[[ PROVIDED MATERIAL, beginning ]]

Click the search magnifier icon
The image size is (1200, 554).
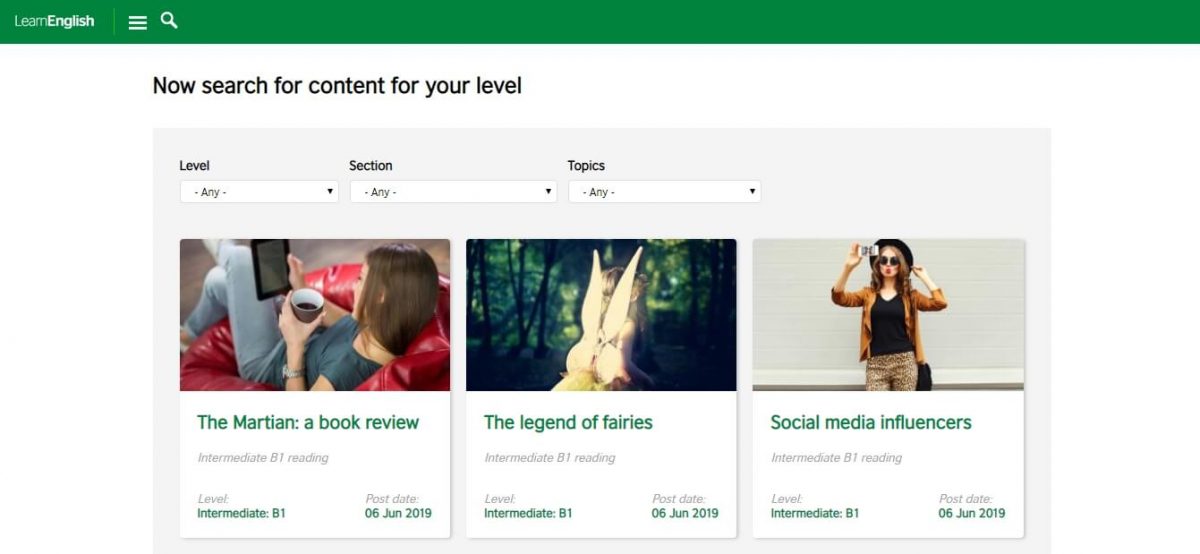(169, 20)
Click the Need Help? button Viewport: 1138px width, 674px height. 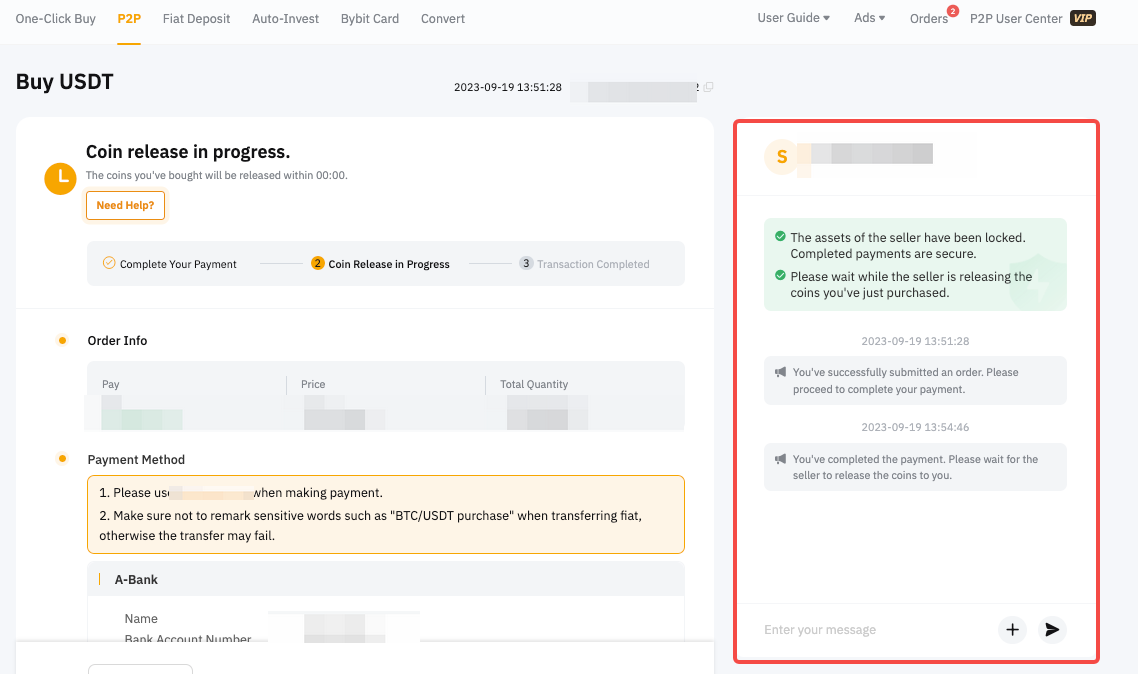[x=125, y=205]
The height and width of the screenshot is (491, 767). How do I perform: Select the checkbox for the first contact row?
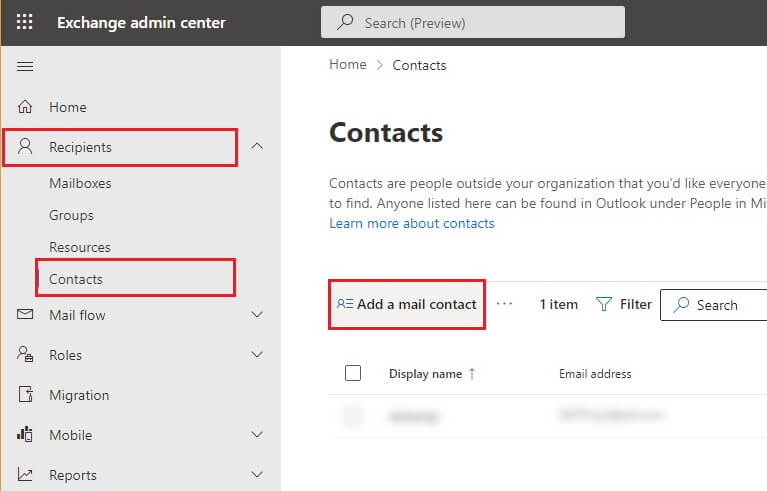coord(353,417)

[[ PROVIDED MATERIAL, end ]]

TASK TO COMPLETE
Retype only the lines from the line with "The height and" through the last line of the data. Keep both ends and skip the pictures.

SOLUTION BELOW
The height and width of the screenshot is (491, 767). How do I perform: Select the checkbox for the first contact row?
coord(353,417)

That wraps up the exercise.